A proper rim will fit quite snugly on the hub and not allow the rim to move away from the center of the hub. This takes the load off of the bolts , and makes more certain that it is perfectly centered. This is more important if one is using wobble bolts. If a rims center is too big for the hub then one can have centering rings to take up the gap, and make it hub centric (centered). I think the X hubs are 58 mm, but not sure. Some drive without the centering rings but others do not feel secure in doing this, fearing loosening of the wheel nuts/bolts, and or wobbling.
 
Hi Denise,
I really don't know much about X1/9 mechanicals yet but you may want to look up Matt Brannon's aftermarket performance upgrade steering rack bushing, if those other suggestions don't apply to your problem.
 
Not just "me too"... but all of us...

have experienced this problem at one time or another.

I have NEVER had or heard of a car with such a sensitive issue like this.

One time I took my car back to a tire shop after I had removed the tires and reinstalled... saying I must've knocked off a weight and would they re-balance the tires. The tires ran true and were NOT out of balance... they reinstalled them, and re-torqued them using a torque wrench... and the problem went away... WENT AWAY!

I'm currently experiencing the same problem again... and they would shimmy EXACTLY at 59 mph and stop shimmy-ing at 61. I did all the usual stuff again (checking the torque, run-out, wobble, and then the toe-in. This time I adjusted the toe-in as it was toed-out a bit and I MOVED the wobble up to about 65 to start now. I'm gonna look further into this... as this is leading me in an en-TIRE-ly (ha!) new direction.

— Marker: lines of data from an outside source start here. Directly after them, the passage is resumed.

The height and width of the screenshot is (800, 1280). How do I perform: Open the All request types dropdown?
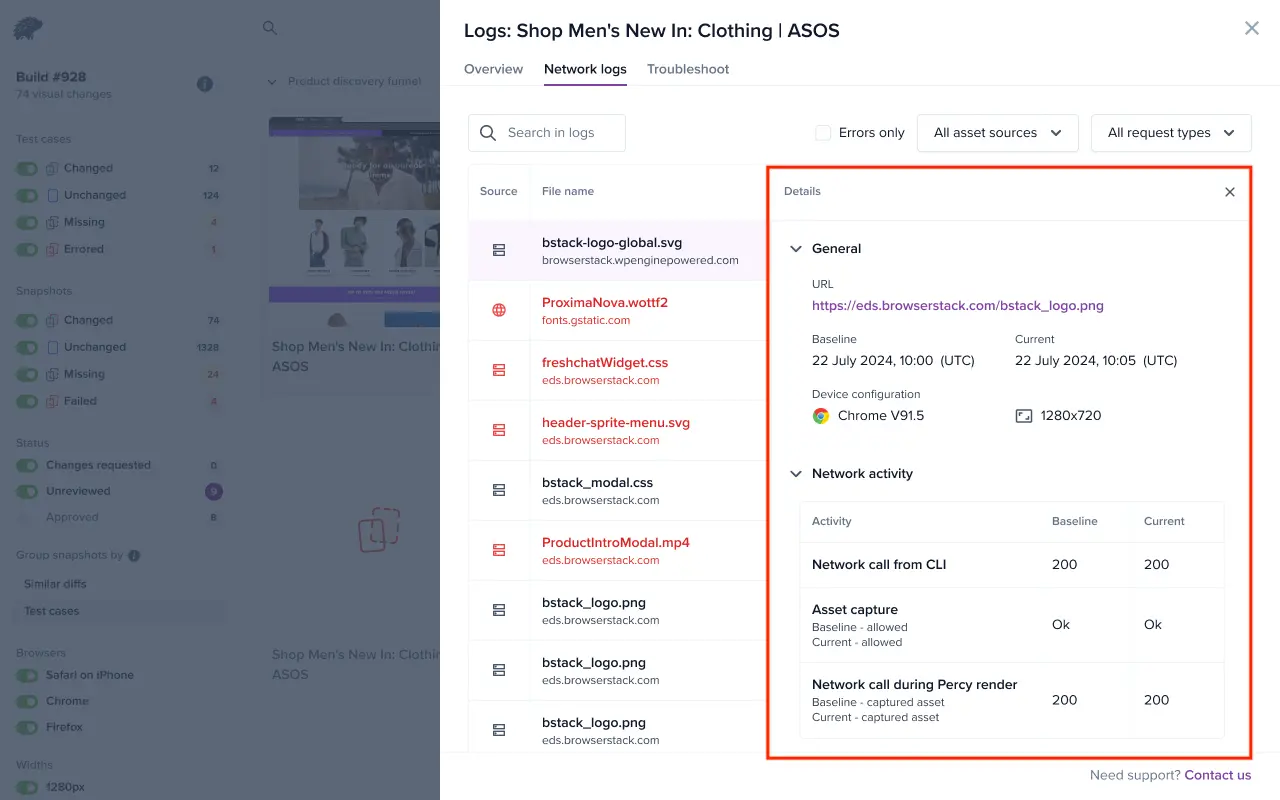(1171, 133)
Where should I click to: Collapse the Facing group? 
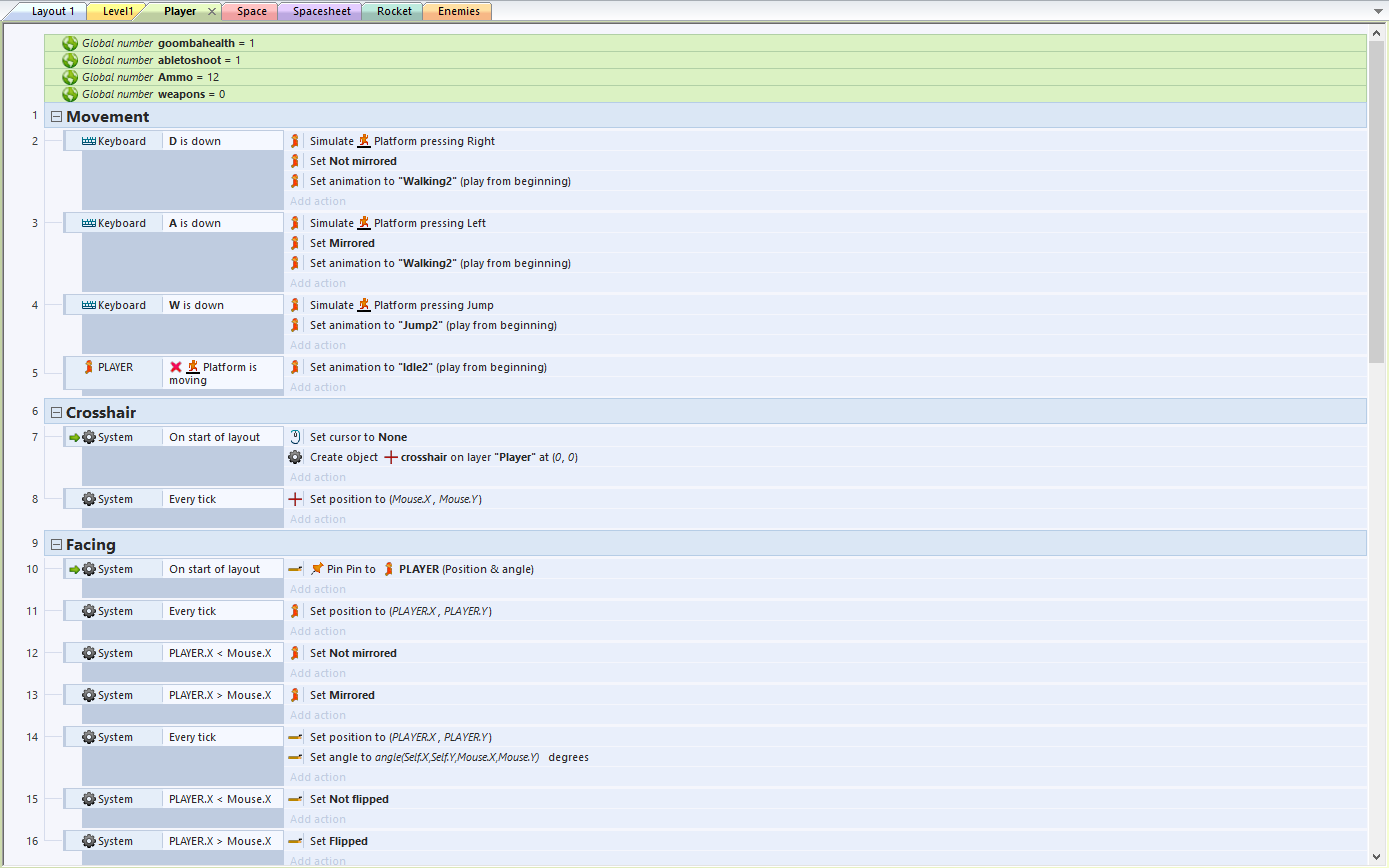pos(56,545)
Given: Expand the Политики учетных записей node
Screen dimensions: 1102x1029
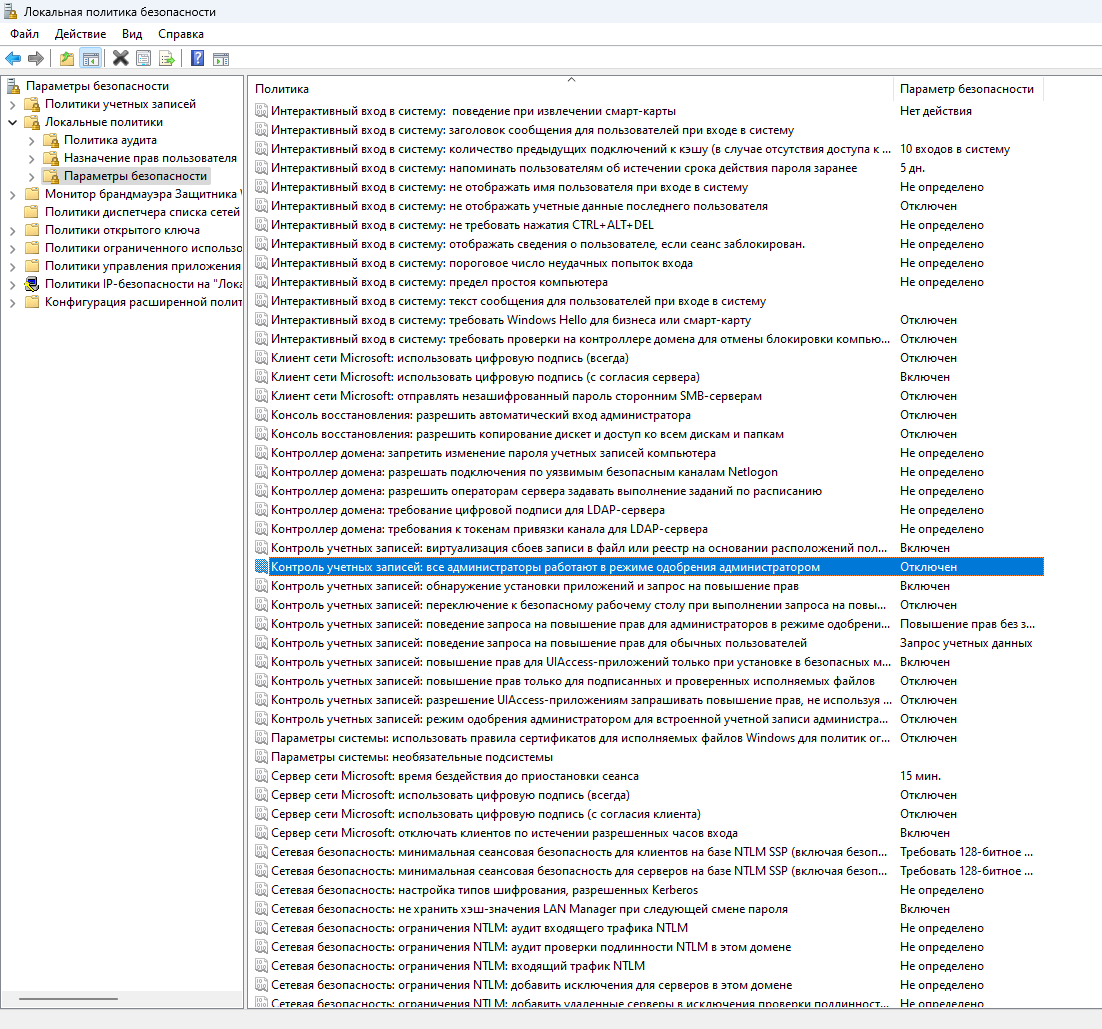Looking at the screenshot, I should pyautogui.click(x=12, y=104).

BTW... I had NO shimmy at all, at any speed under 100... before I changed out my springs and struts! I must've done SOMETHING...

Good luck Denise... and whatever ya do, don't ditch the car, you'll regret it forever! Let us know what ya find also!
 
It's the plastic bushing at the end of your steering rack

Matt has a steel replacement, the original plastic piece can be had for a few bucks off eBay, especially eBay Italy.

MR2 has the same thing, same symptoms.
 
Matt has a steel replacement, the original plastic piece can be had for a few bucks off eBay, especially eBay Italy.

MR2 has the same thing, same symptoms.

I can't find it on the Midwest site. He must be out of them. Seriously, I'll try ANYTHING at this point!

John O.
 
Mmm, saw it there just the other day, but not now!

Sorry about that, but I will bet that this is your problem. Experienced it too many times with the MR2 - the vibration sets up right at highway cruising speed, oddly enough, and seems basically fine everywhere else.